Tentatively identified as the Boikiy/Boykiy, a Steregushchy class corvette, was hit in drydock in St.Petersburg and was shown burning, looking like the ship might be a write-off.

With this sort of range, the Admiral Nahkimov might be on the hit list unless it stays in the White Sea.
 

John Fedup

The Bunker Group
Obviously, with massive financial and technological backing from its allies. Would we see this performance if Ukrainians didn't have access to Starlink or had the huge amount of money at their disposal? Maybe, but it's something to keep in mind.
Not sure how much financial backing Ukraine is getting versus actual military kit but many Western defence vendors are investing in Ukrainian drone companies because of their expertise. Nice to have allies.
 

deyhere

New Member
Not sure how much financial backing Ukraine is getting versus actual military kit but many Western defence vendors are investing in Ukrainian drone companies because of their expertise. Nice to have allies.
Western defence vendors investing in Ukraine for a profit or to gain expertise? i have a feeling that apart from boots on the ground, Ukraine does nothing, everything is being done for them and given to them for free
 

John Fedup

The Bunker Group
Western defence vendors investing in Ukraine for a profit or to gain expertise?
Both so it is mutually beneficial.

i have a feeling that apart from boots on the ground, Ukraine does nothing, everything is being done for them and given to them for free
Being done for them for free, hardly, a reasonable deal for not having NATO boots on the ground.
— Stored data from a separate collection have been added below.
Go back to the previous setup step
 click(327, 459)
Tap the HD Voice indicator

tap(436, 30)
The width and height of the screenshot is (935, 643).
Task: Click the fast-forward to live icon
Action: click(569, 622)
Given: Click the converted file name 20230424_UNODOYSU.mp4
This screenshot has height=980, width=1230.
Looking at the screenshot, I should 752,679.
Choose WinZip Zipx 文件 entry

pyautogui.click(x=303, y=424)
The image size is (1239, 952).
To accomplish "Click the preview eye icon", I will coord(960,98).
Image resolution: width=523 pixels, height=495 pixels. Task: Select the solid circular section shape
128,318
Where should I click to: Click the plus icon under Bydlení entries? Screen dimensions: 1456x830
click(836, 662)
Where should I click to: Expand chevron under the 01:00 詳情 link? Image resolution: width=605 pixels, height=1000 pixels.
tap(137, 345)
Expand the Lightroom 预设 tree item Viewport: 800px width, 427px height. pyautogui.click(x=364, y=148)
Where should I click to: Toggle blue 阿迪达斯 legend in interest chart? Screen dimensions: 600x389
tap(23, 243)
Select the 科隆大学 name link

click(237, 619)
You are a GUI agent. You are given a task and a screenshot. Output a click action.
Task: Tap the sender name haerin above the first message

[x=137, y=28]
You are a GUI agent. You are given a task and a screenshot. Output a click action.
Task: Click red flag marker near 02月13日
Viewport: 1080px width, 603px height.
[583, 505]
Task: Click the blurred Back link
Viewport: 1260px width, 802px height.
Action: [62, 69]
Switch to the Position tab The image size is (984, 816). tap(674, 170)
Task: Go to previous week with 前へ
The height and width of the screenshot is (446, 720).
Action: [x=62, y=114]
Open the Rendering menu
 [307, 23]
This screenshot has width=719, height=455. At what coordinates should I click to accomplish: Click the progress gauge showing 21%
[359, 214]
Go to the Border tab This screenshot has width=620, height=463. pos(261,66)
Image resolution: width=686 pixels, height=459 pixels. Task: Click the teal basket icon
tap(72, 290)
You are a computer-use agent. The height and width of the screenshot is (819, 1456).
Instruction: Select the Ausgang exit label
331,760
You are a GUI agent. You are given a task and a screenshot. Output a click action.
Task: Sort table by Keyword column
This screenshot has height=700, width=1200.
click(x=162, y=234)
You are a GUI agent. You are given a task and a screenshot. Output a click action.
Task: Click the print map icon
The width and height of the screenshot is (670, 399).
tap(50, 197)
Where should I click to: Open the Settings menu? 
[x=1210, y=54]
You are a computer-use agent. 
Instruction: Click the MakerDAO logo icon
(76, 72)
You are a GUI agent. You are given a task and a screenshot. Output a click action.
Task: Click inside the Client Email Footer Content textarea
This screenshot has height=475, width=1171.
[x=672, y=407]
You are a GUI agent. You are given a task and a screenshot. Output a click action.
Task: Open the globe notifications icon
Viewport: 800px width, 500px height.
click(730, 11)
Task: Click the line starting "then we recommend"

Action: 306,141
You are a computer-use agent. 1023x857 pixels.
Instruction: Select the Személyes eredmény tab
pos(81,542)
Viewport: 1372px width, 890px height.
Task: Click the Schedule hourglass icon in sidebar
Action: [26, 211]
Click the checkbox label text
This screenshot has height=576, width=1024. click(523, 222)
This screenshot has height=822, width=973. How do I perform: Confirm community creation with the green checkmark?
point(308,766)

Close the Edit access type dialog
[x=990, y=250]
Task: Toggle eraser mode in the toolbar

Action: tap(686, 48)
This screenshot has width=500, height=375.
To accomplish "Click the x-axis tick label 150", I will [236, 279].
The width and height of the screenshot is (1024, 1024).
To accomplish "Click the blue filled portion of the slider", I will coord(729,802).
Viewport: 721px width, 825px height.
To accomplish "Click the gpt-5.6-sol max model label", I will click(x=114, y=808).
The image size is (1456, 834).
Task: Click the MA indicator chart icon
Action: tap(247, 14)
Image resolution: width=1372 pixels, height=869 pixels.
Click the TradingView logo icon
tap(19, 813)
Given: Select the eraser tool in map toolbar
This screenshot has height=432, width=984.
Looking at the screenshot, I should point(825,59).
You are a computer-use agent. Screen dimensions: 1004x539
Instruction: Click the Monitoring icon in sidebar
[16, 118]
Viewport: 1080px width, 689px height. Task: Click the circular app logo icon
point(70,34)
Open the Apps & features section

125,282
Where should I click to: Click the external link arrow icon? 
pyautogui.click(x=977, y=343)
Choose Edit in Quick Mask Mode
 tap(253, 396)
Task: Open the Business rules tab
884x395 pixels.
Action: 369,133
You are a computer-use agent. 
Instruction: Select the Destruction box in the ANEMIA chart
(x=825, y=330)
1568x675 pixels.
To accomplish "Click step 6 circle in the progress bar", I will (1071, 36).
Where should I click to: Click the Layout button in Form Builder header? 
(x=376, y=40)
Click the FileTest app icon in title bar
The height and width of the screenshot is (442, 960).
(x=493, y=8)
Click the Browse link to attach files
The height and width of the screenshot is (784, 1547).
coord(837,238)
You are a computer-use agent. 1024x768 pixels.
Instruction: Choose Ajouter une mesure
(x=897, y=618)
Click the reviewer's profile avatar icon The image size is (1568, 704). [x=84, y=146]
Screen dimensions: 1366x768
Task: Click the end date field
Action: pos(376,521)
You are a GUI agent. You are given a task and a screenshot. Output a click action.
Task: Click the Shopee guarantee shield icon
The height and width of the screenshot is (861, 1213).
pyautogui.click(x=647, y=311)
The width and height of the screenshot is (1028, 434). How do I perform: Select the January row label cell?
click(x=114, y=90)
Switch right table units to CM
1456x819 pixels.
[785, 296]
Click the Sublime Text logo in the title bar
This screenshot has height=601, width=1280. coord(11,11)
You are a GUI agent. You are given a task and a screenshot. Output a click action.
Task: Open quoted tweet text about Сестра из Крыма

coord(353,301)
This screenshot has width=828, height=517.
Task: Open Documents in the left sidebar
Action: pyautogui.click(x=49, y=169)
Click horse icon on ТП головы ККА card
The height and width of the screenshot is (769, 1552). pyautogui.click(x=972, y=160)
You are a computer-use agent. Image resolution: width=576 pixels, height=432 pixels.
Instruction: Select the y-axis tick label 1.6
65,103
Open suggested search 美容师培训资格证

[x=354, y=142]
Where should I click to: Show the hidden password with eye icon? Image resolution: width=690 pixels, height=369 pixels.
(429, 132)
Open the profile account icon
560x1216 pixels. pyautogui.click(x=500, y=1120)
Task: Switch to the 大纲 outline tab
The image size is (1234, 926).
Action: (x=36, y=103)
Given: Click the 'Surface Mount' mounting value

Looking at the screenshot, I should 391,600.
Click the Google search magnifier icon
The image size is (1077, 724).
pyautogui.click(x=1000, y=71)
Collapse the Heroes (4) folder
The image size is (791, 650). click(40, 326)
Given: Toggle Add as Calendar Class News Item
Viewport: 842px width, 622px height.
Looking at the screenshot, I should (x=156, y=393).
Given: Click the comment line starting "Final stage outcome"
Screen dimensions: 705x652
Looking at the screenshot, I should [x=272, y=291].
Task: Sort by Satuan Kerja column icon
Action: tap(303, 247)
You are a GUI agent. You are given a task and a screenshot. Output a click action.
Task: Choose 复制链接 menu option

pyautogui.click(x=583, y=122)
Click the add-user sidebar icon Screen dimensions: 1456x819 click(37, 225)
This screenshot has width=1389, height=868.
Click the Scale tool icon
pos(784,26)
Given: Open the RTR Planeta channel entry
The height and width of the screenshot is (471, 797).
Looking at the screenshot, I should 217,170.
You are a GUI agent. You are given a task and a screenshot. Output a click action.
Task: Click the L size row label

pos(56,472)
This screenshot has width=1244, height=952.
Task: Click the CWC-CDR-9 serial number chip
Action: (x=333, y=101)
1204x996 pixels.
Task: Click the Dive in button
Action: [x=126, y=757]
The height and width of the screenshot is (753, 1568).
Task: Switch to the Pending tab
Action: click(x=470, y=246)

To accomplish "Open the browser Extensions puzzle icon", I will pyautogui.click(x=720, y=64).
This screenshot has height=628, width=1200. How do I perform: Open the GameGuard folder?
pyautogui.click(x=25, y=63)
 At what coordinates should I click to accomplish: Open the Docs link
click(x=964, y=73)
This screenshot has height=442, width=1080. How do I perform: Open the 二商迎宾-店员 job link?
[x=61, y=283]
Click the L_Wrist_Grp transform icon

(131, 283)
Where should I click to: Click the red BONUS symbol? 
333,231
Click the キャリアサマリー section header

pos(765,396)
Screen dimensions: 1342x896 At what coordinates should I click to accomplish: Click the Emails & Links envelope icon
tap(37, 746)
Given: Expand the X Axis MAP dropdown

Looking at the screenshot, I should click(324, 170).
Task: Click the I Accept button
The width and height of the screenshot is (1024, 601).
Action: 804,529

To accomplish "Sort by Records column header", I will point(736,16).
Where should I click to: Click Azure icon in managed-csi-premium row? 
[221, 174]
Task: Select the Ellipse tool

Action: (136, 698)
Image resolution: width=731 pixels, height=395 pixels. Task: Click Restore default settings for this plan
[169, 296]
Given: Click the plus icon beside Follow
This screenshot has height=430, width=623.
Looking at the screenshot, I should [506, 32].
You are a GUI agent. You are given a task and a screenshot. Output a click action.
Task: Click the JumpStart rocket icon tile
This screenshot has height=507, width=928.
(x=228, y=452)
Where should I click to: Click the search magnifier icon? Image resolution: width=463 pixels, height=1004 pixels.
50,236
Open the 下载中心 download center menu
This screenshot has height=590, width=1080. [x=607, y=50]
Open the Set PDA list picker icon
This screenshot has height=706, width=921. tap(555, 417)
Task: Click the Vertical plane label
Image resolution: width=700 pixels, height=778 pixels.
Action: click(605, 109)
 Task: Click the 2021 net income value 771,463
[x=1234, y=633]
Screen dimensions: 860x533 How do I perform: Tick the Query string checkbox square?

When this war ends, Putin will see his biggest failure, Ukraine's eventual membership in NATO.
 

swerve

Super Moderator
i have a feeling that apart from boots on the ground, Ukraine does nothing, everything is being done for them and given to them for free
Thanks for letting us know that you know nothing about the matter, but still have an opinion.

Ukraine is making huge numbers of drones, including sea & land. Ukrainians have been very innovative in designing, making & using them. European countries have held exercises with experienced Ukrainian drone operators, & said that they learned a great deal from the UKrainians & will change their training to incorporate what they learned.

Ukraine also makes missiles (the Russian cruiser Mosvka was sunk by two Ukrainian anti-ship missiles), artillery, AFVs, small arms, guided bombs, shells (including NATO standard 155mm) & other weapons. The long-range weapons used to attack St. Petersburg, Moscow, etc. are designed & made in Ukraine.
 

rsemmes

Active Member
I missed (April) this one, maybe western media is not interested in informing about Russian innovation? What US has to learn from Russia, not from Ukraine.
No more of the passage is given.